Le soleil éclaire des monceaux d'ordure, des gestes assassins, des joutes de pouvoir, les combats hérissés de ceux qui furent frères, dents de fauves en avant, prêtes à déchiqueter.

Et nous en concluons à l'abomination, à la froide détermination de l'existence à nous détruire, nous désarticuler, nous broyer, nous ensevelir. Le Monde, horreur irrémédiable où nous ne saurions que nous dissoudre.

Le soleil éclaire l'infinie promesse des élans, des actes et des mots d'amour, l'éclair fulgurant d'un rire déboulonnant les tyrans, l'ascension sans merci des pensées en éveil, et l'écume vivace des tendresses sans enjeu, l'inconnu sacrifiant sa vie ou son honneur pour mieux sauver ceux d'un autre dont il ne connaît rien que l'âme droite, peu propice aux compromissions ; l'enfant qui s'émerveille d'un monde encore à naître ;

l'homme qui rature les courbes de son sang, de ses muscles, our tenter d'offrir des joyaux à ceux dont il ignore tout ; des brasiers de silence où l'être s'accomplit, la ciselure d'un mot éblouissant la nuit, et le regard qui s'ouvre, s'offre en partage aux hommes

et des portes entrouvertes qui mènent aux paradis mille fois perdus, mille fois retrouvés ; la terrifiante splendeur des beautés en effervescence.

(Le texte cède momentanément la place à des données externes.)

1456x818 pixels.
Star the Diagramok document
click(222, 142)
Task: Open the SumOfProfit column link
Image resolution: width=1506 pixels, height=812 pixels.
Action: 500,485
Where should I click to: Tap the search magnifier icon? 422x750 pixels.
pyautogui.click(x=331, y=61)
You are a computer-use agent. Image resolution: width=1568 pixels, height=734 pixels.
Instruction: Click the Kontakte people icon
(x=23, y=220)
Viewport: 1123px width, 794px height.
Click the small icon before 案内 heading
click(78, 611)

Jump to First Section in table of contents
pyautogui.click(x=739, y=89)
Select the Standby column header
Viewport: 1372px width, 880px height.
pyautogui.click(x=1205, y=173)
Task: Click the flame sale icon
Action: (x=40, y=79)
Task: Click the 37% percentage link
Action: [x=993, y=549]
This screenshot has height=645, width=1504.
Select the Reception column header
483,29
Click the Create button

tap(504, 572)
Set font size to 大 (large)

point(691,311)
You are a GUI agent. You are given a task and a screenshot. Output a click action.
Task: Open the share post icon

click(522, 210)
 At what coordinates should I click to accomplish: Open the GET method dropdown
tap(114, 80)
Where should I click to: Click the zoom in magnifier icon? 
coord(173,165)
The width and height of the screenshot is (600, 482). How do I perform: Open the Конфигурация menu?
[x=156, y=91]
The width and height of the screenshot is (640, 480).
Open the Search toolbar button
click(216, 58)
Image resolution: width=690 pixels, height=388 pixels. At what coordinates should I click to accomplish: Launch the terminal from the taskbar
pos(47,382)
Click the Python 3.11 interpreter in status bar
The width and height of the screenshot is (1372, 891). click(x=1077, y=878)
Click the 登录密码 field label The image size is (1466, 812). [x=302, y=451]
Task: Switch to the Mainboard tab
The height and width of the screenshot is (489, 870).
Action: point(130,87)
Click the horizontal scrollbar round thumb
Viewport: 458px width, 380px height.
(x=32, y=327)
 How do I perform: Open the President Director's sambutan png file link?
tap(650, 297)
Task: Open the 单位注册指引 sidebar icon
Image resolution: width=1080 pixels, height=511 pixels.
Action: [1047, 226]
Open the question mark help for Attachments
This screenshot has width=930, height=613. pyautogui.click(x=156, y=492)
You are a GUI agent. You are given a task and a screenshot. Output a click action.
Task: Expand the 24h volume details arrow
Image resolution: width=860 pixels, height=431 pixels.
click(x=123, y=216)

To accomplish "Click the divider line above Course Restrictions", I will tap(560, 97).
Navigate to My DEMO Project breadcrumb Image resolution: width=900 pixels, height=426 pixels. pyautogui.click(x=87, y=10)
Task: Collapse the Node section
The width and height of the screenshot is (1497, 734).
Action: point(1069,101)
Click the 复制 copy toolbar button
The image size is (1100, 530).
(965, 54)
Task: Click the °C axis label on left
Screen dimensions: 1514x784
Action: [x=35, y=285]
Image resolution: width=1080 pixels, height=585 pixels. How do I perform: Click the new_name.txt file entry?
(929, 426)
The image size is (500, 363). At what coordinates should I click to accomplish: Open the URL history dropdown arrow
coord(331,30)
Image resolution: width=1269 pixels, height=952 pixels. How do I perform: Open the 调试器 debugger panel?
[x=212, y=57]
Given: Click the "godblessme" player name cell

Et nous en déduisons le Monde comme une ferveur miraculeuse, un Livre des Merveilles en constant mouvement, dont chaque ligne décille nos yeux opaques, sources de troubles, de bouleversements enchantés.

N'est-il, dans le magma fumant de nos entrailles, nul soleil éclairant l'ensemble des versants, afin que nous puissions appréhender l'intimité paradoxale de l'Horreur et de la Splendeur, et percevoir le monde en sa totalité, en chaque minute du Souffle ?

Chaque pièce, si apparemment étrangère, si apparemment ennemie de celle qui l'a précédée s'emboîte si parfaitement à elle qu'elle en épouse chaque pouce, et leur complémentarité alors ne laisse dans notre esprit aucun doute.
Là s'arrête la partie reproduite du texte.